Reproduce the data below, switching each "Instruction" to "Goal" and leaving every other part unchanged.

--- MATERIAL PROVIDED ---

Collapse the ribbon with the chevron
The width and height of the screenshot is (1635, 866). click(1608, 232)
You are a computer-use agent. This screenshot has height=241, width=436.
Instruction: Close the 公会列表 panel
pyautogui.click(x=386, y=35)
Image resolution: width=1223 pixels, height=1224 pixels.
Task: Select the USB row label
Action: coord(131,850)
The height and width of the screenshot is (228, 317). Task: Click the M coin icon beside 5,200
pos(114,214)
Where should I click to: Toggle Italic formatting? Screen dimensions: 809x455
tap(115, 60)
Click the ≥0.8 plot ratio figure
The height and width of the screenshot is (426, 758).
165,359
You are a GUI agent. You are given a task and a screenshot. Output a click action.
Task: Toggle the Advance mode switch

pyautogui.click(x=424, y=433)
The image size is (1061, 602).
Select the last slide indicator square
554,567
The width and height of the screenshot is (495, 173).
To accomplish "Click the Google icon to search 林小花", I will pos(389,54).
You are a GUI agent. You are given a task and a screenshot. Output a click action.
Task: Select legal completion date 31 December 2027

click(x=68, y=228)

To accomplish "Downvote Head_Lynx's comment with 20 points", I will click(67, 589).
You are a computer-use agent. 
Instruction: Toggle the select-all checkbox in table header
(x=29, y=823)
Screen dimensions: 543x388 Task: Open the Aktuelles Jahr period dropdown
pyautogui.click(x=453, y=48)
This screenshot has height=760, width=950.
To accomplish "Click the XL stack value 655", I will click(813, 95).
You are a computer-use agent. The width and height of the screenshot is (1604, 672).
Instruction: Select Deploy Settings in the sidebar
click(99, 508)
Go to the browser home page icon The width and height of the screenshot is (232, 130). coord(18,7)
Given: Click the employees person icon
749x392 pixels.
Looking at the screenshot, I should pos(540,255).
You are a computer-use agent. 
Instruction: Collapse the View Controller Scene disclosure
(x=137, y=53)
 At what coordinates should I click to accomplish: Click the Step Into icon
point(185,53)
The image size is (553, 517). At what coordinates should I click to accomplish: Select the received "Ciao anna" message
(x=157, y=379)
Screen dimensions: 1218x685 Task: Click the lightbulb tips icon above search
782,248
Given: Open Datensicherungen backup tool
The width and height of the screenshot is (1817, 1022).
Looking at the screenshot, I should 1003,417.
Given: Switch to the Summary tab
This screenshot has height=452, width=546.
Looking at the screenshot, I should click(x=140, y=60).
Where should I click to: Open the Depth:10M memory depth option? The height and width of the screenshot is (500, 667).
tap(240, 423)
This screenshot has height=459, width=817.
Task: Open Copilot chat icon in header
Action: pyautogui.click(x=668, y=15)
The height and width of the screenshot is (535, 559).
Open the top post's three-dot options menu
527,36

---

EXERCISE ANSWER –
Collapse the ribbon with the chevron
The width and height of the screenshot is (1635, 866). click(1608, 232)
You are a computer-use agent. This screenshot has height=241, width=436.
Goal: Close the 公会列表 panel
pyautogui.click(x=386, y=35)
Image resolution: width=1223 pixels, height=1224 pixels.
Task: Select the USB row label
Action: coord(131,850)
The height and width of the screenshot is (228, 317). Task: Click the M coin icon beside 5,200
pos(114,214)
Where should I click to: Toggle Italic formatting? Screen dimensions: 809x455
tap(115, 60)
Click the ≥0.8 plot ratio figure
The height and width of the screenshot is (426, 758).
165,359
You are a GUI agent. You are given a task and a screenshot. Output a click action.
Task: Toggle the Advance mode switch

pyautogui.click(x=424, y=433)
The image size is (1061, 602).
Select the last slide indicator square
554,567
The width and height of the screenshot is (495, 173).
To accomplish "Click the Google icon to search 林小花", I will pos(389,54).
You are a GUI agent. You are given a task and a screenshot. Output a click action.
Task: Select legal completion date 31 December 2027

click(x=68, y=228)

To accomplish "Downvote Head_Lynx's comment with 20 points", I will click(67, 589).
You are a computer-use agent. 
Goal: Toggle the select-all checkbox in table header
(x=29, y=823)
Screen dimensions: 543x388 Task: Open the Aktuelles Jahr period dropdown
pyautogui.click(x=453, y=48)
This screenshot has height=760, width=950.
To accomplish "Click the XL stack value 655", I will click(813, 95).
You are a computer-use agent. The width and height of the screenshot is (1604, 672).
Goal: Select Deploy Settings in the sidebar
click(99, 508)
Go to the browser home page icon The width and height of the screenshot is (232, 130). coord(18,7)
Given: Click the employees person icon
749x392 pixels.
Looking at the screenshot, I should pos(540,255).
You are a computer-use agent. 
Goal: Collapse the View Controller Scene disclosure
(x=137, y=53)
 At what coordinates should I click to accomplish: Click the Step Into icon
point(185,53)
The image size is (553, 517). At what coordinates should I click to accomplish: Select the received "Ciao anna" message
(x=157, y=379)
Screen dimensions: 1218x685 Task: Click the lightbulb tips icon above search
782,248
Given: Open Datensicherungen backup tool
The width and height of the screenshot is (1817, 1022).
Looking at the screenshot, I should 1003,417.
Given: Switch to the Summary tab
This screenshot has height=452, width=546.
Looking at the screenshot, I should click(x=140, y=60).
Where should I click to: Open the Depth:10M memory depth option? The height and width of the screenshot is (500, 667).
tap(240, 423)
This screenshot has height=459, width=817.
Task: Open Copilot chat icon in header
Action: pyautogui.click(x=668, y=15)
The height and width of the screenshot is (535, 559).
Open the top post's three-dot options menu
527,36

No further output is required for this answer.